Para ele, a judicialização evidencia um conflito entre grupos empresariais e sindicatos sobre a forma de representação e aplicação das regras coletivas. “Existem grupos diferentes dentro da categoria, com formas distintas de representação. Isso acaba gerando interpretações divergentes e disputas judiciais”, avaliou.

Ele afirmou ainda que a liminar não resolve a desigualdade apontada, mas amplia o alcance da decisão para um número maior de empresas. “Antes, algumas empresas estavam dispensadas da exigência. Agora, com a decisão, mais empresas passam a ser beneficiadas. Mas isso ainda não resolve a questão de forma definitiva”, disse.

Recurso e tentativa de uniformização
José Nilton informou que o sindicato deve recorrer da decisão no Tribunal Regional do Trabalho, com o objetivo de buscar uma análise mais ampla e uniforme sobre o tema.

Segundo ele, a expectativa é que o tribunal avalie o caso de forma a evitar decisões fragmentadas.“Vamos recorrer.
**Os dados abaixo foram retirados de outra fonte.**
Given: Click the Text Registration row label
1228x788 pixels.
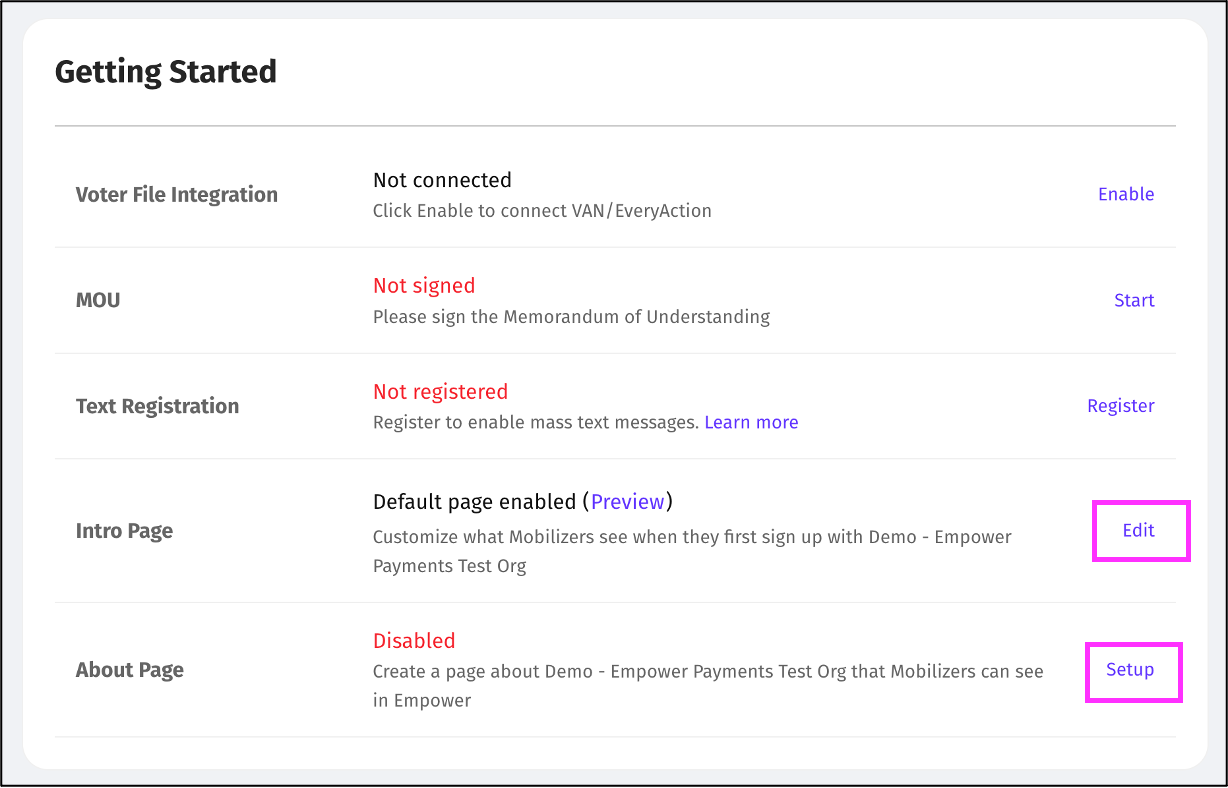Looking at the screenshot, I should tap(157, 406).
O que buscamos é uma uniformização do entendimento para toda a categoria”, afirmou.

Ele reforçou que a discussão ainda está longe de ser encerrada e que o mérito da ação será analisado nas próximas fases do processo.

Efeitos da decisão e cenário atual
Com a liminar em vigor, supermercados abrangidos pela ação podem funcionar após às 11h aos domingos e feriados sem risco de multa ou sanções previstas na convenção coletiva.

A decisão, no entanto, é provisória e ainda pode ser modificada pelas instâncias superiores. Enquanto isso, o caso mantém aberta uma discussão mais ampla sobre os limites entre liberdade econômica, negociação coletiva e proteção ao trabalhador, tema que segue dividindo opiniões em Goiás.

De um lado, entidades empresariais defendem a flexibilização como forma de ampliar competitividade e atender melhor o consumidor. De outro, sindicatos alertam para impactos na rotina dos trabalhadores e na preservação de direitos relacionados ao descanso semanal. A decisão final do Judiciário deverá definir se a flexibilização se consolida ou se as regras atuais da convenção coletiva voltam a valer integralmente.